PROBLEM » Each record must reappear in the answer exactly as it is written.
======
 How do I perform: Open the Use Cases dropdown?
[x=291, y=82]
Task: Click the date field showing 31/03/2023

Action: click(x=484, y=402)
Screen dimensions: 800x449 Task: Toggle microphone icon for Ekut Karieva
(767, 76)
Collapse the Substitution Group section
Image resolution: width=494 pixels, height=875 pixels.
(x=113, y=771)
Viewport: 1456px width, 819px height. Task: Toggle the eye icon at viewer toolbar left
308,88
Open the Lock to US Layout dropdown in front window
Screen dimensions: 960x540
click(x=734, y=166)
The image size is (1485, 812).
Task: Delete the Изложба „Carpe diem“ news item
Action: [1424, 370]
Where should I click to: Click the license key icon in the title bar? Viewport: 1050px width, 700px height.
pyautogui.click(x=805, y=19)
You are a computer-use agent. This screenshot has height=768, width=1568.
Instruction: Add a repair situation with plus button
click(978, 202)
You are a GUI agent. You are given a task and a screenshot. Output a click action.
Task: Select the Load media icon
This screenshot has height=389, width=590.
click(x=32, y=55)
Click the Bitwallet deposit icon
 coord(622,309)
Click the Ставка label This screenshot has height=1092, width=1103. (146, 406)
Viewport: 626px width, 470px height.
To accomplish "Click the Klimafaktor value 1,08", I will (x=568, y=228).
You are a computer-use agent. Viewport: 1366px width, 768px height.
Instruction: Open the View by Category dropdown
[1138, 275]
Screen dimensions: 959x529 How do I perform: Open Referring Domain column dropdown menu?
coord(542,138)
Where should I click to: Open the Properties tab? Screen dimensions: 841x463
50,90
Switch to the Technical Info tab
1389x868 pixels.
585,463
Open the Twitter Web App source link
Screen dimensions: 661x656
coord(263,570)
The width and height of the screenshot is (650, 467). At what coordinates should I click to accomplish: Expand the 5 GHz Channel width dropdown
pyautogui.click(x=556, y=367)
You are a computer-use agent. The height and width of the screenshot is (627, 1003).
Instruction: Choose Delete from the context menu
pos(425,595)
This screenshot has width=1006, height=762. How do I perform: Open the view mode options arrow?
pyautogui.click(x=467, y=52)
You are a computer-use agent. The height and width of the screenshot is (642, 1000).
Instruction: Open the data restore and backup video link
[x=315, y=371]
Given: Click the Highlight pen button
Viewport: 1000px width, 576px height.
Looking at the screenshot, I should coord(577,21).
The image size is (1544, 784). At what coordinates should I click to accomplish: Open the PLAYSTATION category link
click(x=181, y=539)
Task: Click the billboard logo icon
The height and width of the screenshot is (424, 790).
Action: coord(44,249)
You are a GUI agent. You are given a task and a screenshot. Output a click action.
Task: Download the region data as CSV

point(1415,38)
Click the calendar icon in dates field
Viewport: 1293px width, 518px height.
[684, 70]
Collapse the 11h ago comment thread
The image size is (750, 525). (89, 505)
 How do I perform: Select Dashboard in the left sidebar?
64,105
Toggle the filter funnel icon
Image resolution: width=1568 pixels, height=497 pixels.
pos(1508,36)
======
ANSWER TO THIS PROBLEM »
 How do I perform: Open the Use Cases dropdown?
[x=291, y=82]
Task: Click the date field showing 31/03/2023

Action: click(x=484, y=402)
Screen dimensions: 800x449 Task: Toggle microphone icon for Ekut Karieva
(767, 76)
Collapse the Substitution Group section
Image resolution: width=494 pixels, height=875 pixels.
(x=113, y=771)
Viewport: 1456px width, 819px height. Task: Toggle the eye icon at viewer toolbar left
308,88
Open the Lock to US Layout dropdown in front window
Screen dimensions: 960x540
click(x=734, y=166)
The image size is (1485, 812).
Task: Delete the Изложба „Carpe diem“ news item
Action: [1424, 370]
Where should I click to: Click the license key icon in the title bar? Viewport: 1050px width, 700px height.
pyautogui.click(x=805, y=19)
You are a computer-use agent. This screenshot has height=768, width=1568.
Instruction: Add a repair situation with plus button
click(978, 202)
You are a GUI agent. You are given a task and a screenshot. Output a click action.
Task: Select the Load media icon
This screenshot has height=389, width=590.
click(x=32, y=55)
Click the Bitwallet deposit icon
 coord(622,309)
Click the Ставка label This screenshot has height=1092, width=1103. (146, 406)
Viewport: 626px width, 470px height.
To accomplish "Click the Klimafaktor value 1,08", I will (x=568, y=228).
You are a computer-use agent. Viewport: 1366px width, 768px height.
Instruction: Open the View by Category dropdown
[1138, 275]
Screen dimensions: 959x529 How do I perform: Open Referring Domain column dropdown menu?
coord(542,138)
Where should I click to: Open the Properties tab? Screen dimensions: 841x463
50,90
Switch to the Technical Info tab
1389x868 pixels.
585,463
Open the Twitter Web App source link
Screen dimensions: 661x656
coord(263,570)
The width and height of the screenshot is (650, 467). At what coordinates should I click to accomplish: Expand the 5 GHz Channel width dropdown
pyautogui.click(x=556, y=367)
You are a computer-use agent. The height and width of the screenshot is (627, 1003).
Instruction: Choose Delete from the context menu
pos(425,595)
This screenshot has width=1006, height=762. How do I perform: Open the view mode options arrow?
pyautogui.click(x=467, y=52)
You are a computer-use agent. The height and width of the screenshot is (642, 1000).
Instruction: Open the data restore and backup video link
[x=315, y=371]
Given: Click the Highlight pen button
Viewport: 1000px width, 576px height.
Looking at the screenshot, I should coord(577,21).
The image size is (1544, 784). At what coordinates should I click to accomplish: Open the PLAYSTATION category link
click(x=181, y=539)
Task: Click the billboard logo icon
The height and width of the screenshot is (424, 790).
Action: coord(44,249)
You are a GUI agent. You are given a task and a screenshot. Output a click action.
Task: Download the region data as CSV

point(1415,38)
Click the calendar icon in dates field
Viewport: 1293px width, 518px height.
[684, 70]
Collapse the 11h ago comment thread
The image size is (750, 525). (89, 505)
 How do I perform: Select Dashboard in the left sidebar?
64,105
Toggle the filter funnel icon
Image resolution: width=1568 pixels, height=497 pixels.
pos(1508,36)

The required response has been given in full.